> _Prompt_:
Starting at the line containing "Open SSH settings via its terminal icon" and ending with the last of the records, rewrite the lines with "folder" swapped for "directory" and everything else kept the same. Leave the pictures out of your answer.

[Records from a pointing dataset]
------------------------
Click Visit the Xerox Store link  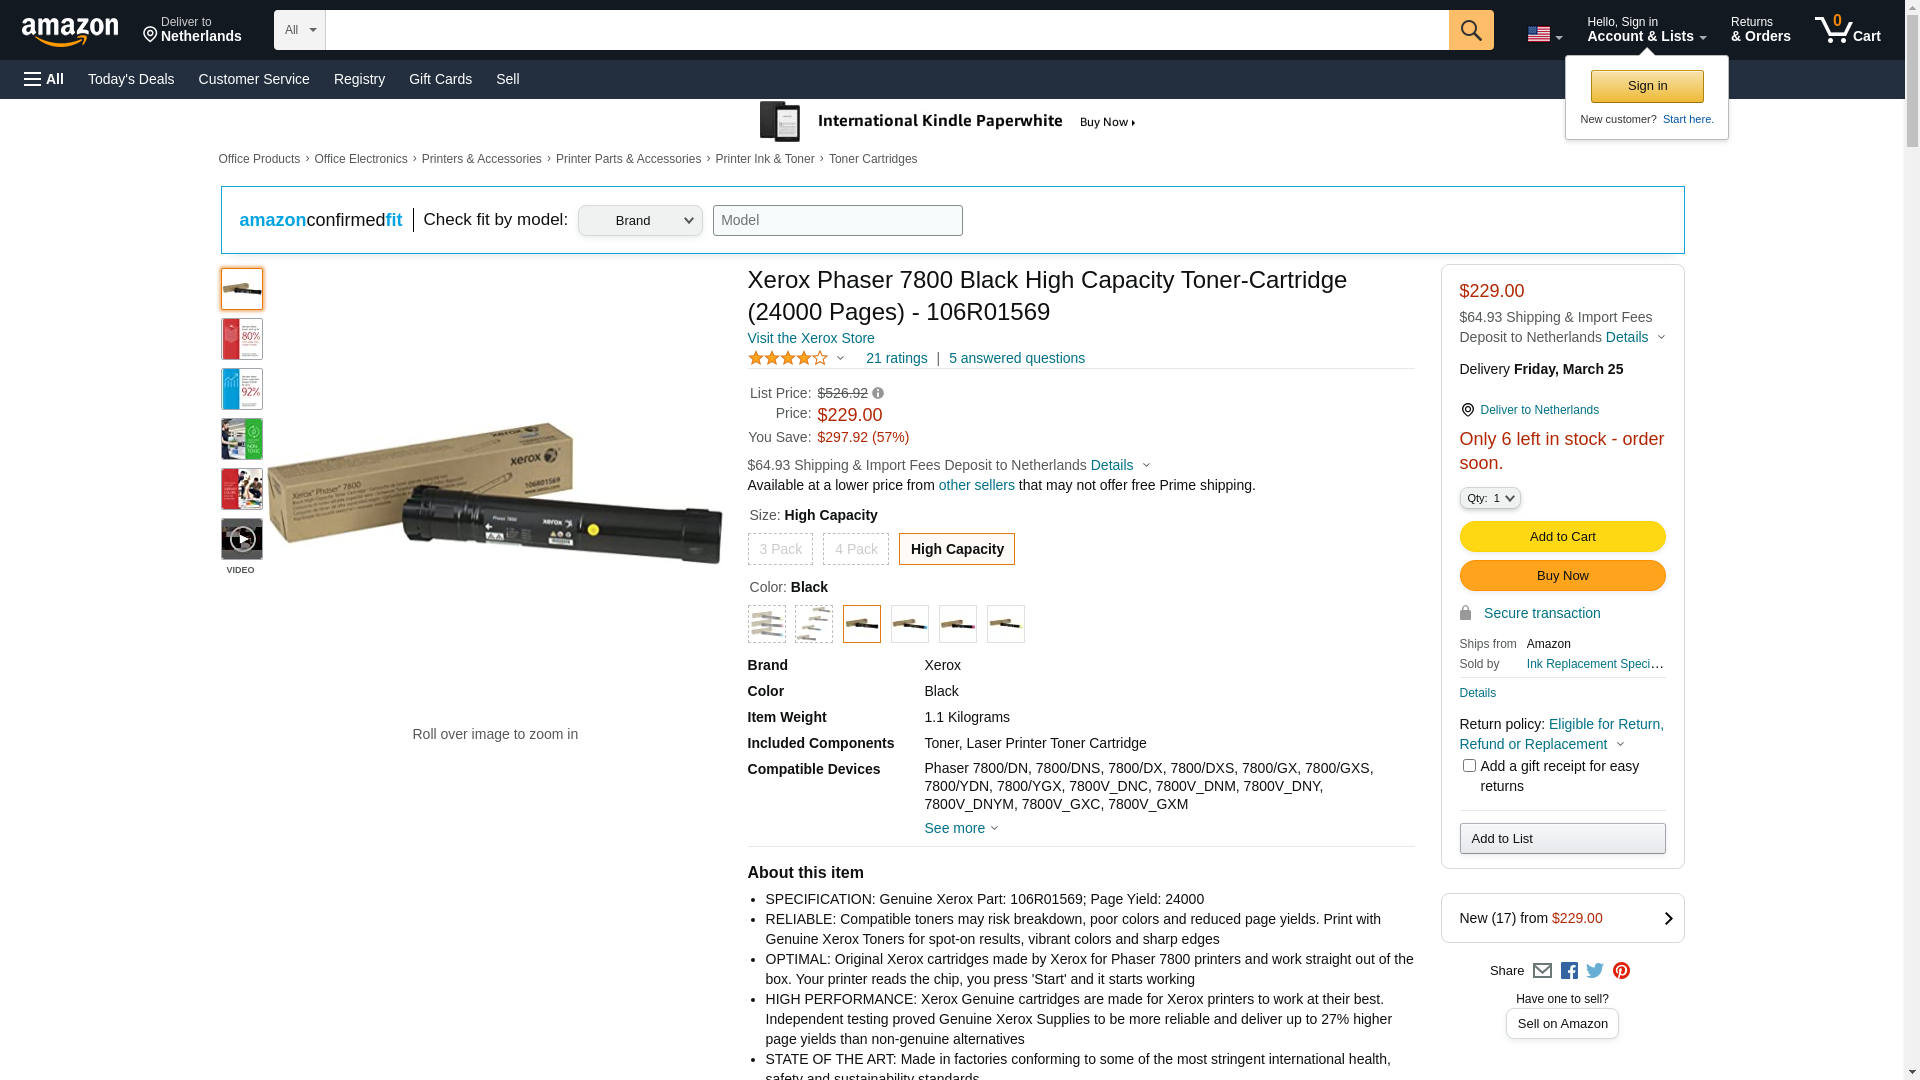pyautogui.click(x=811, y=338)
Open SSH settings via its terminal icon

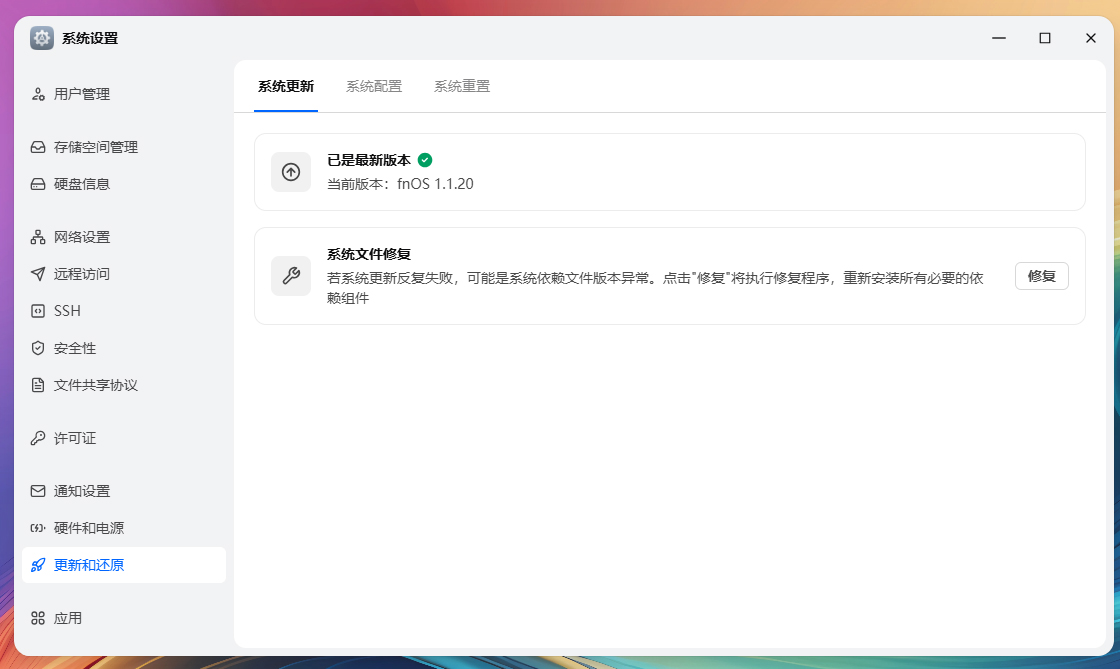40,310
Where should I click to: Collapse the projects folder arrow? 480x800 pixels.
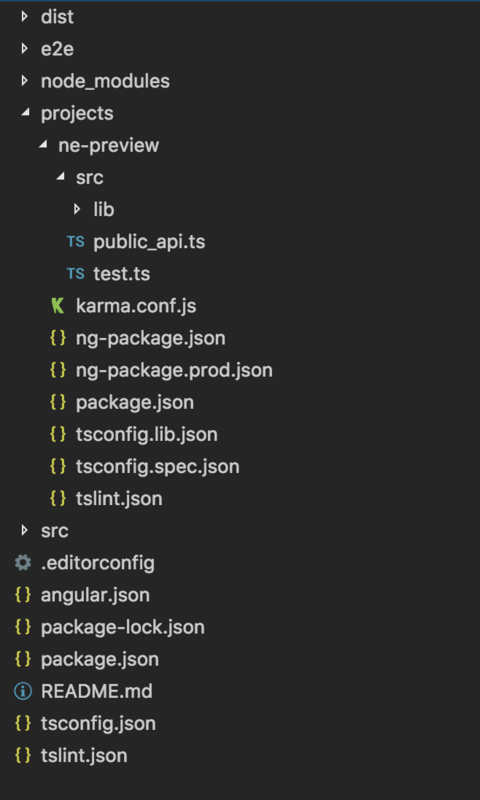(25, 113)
------------------------
> _Answer to this exercise_:
Open SSH settings via its terminal icon

40,310
Where should I click to: Collapse the projects directory arrow? 480x800 pixels.
(25, 113)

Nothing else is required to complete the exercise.